=== Written request ===
Copy out every line of the records below word for word, leaving nothing out.
====================
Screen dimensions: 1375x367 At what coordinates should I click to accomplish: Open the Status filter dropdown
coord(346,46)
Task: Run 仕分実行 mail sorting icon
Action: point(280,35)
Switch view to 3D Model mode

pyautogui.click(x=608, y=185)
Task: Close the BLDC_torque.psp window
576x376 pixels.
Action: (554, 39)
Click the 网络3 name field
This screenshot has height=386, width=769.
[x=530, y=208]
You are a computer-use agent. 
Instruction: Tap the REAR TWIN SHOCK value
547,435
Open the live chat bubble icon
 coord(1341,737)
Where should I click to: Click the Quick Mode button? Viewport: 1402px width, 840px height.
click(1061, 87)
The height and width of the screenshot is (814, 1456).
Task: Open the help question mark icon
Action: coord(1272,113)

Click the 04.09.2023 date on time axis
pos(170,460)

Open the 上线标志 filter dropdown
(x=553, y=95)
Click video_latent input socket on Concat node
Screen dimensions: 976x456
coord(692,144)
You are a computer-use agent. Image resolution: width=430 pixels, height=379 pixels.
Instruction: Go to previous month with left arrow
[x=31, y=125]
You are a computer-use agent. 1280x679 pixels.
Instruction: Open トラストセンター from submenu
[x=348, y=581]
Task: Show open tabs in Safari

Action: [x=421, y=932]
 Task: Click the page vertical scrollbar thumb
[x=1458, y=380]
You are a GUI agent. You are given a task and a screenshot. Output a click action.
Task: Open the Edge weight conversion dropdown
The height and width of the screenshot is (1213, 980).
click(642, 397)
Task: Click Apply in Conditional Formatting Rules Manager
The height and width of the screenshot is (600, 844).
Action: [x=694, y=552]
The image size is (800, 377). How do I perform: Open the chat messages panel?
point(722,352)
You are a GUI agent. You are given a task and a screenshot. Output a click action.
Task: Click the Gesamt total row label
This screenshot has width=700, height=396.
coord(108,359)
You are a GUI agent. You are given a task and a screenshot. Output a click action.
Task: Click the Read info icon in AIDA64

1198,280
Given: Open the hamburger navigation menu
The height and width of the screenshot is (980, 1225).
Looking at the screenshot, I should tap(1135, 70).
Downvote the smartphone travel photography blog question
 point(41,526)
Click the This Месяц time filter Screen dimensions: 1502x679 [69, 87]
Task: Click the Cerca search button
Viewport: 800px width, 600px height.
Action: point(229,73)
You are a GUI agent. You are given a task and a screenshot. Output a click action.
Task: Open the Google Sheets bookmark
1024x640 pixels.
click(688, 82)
====================
=== Response to this exercise ===
Screen dimensions: 1375x367 At what coordinates should I click to accomplish: Open the Status filter dropdown
coord(346,46)
Task: Run 仕分実行 mail sorting icon
Action: point(280,35)
Switch view to 3D Model mode

pyautogui.click(x=608, y=185)
Task: Close the BLDC_torque.psp window
576x376 pixels.
Action: (554, 39)
Click the 网络3 name field
This screenshot has height=386, width=769.
[x=530, y=208]
You are a computer-use agent. 
Instruction: Tap the REAR TWIN SHOCK value
547,435
Open the live chat bubble icon
 coord(1341,737)
Where should I click to: Click the Quick Mode button? Viewport: 1402px width, 840px height.
click(1061, 87)
The height and width of the screenshot is (814, 1456).
Task: Open the help question mark icon
Action: coord(1272,113)

Click the 04.09.2023 date on time axis
pos(170,460)

Open the 上线标志 filter dropdown
(x=553, y=95)
Click video_latent input socket on Concat node
Screen dimensions: 976x456
coord(692,144)
You are a computer-use agent. Image resolution: width=430 pixels, height=379 pixels.
Instruction: Go to previous month with left arrow
[x=31, y=125]
You are a computer-use agent. 1280x679 pixels.
Instruction: Open トラストセンター from submenu
[x=348, y=581]
Task: Show open tabs in Safari

Action: [x=421, y=932]
 Task: Click the page vertical scrollbar thumb
[x=1458, y=380]
You are a GUI agent. You are given a task and a screenshot. Output a click action.
Task: Open the Edge weight conversion dropdown
The height and width of the screenshot is (1213, 980).
click(642, 397)
Task: Click Apply in Conditional Formatting Rules Manager
The height and width of the screenshot is (600, 844).
Action: [x=694, y=552]
The image size is (800, 377). How do I perform: Open the chat messages panel?
point(722,352)
You are a GUI agent. You are given a task and a screenshot. Output a click action.
Task: Click the Gesamt total row label
This screenshot has width=700, height=396.
coord(108,359)
You are a GUI agent. You are given a task and a screenshot. Output a click action.
Task: Click the Read info icon in AIDA64

1198,280
Given: Open the hamburger navigation menu
The height and width of the screenshot is (980, 1225).
Looking at the screenshot, I should tap(1135, 70).
Downvote the smartphone travel photography blog question
 point(41,526)
Click the This Месяц time filter Screen dimensions: 1502x679 [69, 87]
Task: Click the Cerca search button
Viewport: 800px width, 600px height.
Action: point(229,73)
You are a GUI agent. You are given a task and a screenshot. Output a click action.
Task: Open the Google Sheets bookmark
1024x640 pixels.
click(688, 82)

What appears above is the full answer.